J.C.: Il y a eu beaucoup de collaborations artistiques. La première date de 1972 ! Nous avons été assez précurseurs sur le sujet. Personnellement, je suis plus attiré par la collaboration avec des artistes qu’avec des marques, même si les deux peuvent avoir leur légitimité et leur intérêt. Les partenariats avec des artistes permettent de maintenir la marque dans l’actualité et de renouveler l’intérêt de chacun. Elles sont plus exigeantes car les artistes ont l’habitude de travailler sans aucune contrainte ; ils sont par nature très libres dans leur pensée. Pour nous aussi, c’est donc très exigeant… et productif, parce que nous raisonnons davantage en dehors du cadre que lorsque nous travaillons avec une autre marque ou un designer. Les artistes ne sont pas du tout formatés. Leurs propositions sont plus audacieuses, elles nous bousculent, remettent en question nos façons de faire.

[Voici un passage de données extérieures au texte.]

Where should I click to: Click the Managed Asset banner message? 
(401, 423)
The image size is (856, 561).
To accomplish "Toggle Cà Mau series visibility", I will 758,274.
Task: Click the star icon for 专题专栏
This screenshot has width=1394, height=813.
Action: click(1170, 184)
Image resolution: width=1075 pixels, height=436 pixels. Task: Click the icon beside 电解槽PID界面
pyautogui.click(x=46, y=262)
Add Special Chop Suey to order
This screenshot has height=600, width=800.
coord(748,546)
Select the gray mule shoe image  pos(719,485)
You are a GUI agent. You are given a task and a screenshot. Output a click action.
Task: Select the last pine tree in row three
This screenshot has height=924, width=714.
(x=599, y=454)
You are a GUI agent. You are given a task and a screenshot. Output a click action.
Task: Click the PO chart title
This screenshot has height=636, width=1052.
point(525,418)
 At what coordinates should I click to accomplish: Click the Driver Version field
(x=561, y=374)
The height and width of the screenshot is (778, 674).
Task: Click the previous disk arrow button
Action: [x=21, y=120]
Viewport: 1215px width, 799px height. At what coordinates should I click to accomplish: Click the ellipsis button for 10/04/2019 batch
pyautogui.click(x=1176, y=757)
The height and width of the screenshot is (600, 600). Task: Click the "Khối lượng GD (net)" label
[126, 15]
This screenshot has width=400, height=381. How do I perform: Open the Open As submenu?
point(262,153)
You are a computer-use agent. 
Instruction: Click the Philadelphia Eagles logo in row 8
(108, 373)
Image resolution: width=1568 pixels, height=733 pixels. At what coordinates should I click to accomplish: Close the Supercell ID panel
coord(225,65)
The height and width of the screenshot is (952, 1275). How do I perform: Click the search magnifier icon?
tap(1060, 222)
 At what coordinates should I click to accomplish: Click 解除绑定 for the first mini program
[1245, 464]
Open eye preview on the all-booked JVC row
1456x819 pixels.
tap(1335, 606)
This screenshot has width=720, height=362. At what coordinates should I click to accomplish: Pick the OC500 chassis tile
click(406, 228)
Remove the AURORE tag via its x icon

Bonnie: Vous avez travaillé récemment avec André et Couturfu. Avec quelle marque ou artiste rêveriez-vous d’établir un partenariat ?
J.C.: Je suis très intéressé par des collaborations avec des artistes qui viennent des arts majeurs – des plasticiens ou des peintres comme Nendo.
Emy: Quel est votre sac Longchamp préféré ?
J.C.: J’utilise un petit portefeuille en agneau que j’ai toujours sur moi. C’est mon objet Longchamp préféré.
Tanguy: En dehors de Longchamp, quelle est votre marque de luxe favorite ?
J.C.: Rapha, une marque de vêtements pour cyclistes.
Bonnie: Du fait de votre héritage familial, le monde de la maroquinerie s’est imposé à vous. Vers quelle voie vous seriez-vous orienté si vous n’aviez pas été un Cassegrain ?
J.C.: J’ai toujours su que je travaillerais dans la maison. Mon plan B aurait été de devenir architecte. Cela m’aurait plu de construire des maisons et des immeubles qui soient à la fois utiles, agréables et esthétiques.
Emy: Vous pratiquez le triathlon et le ski de randonnée. Est-ce le secret pour éviter le burn-out ?
J.C.: Je ne me sens pas du tout proche du burn-out ! Mais le sport contribue effectivement à mon équilibre personnel.
Emy: Avec quel personnage historique aimeriez-vous dîner ?
J.C.: Un voyageur ou un découvreur, comme Magellan.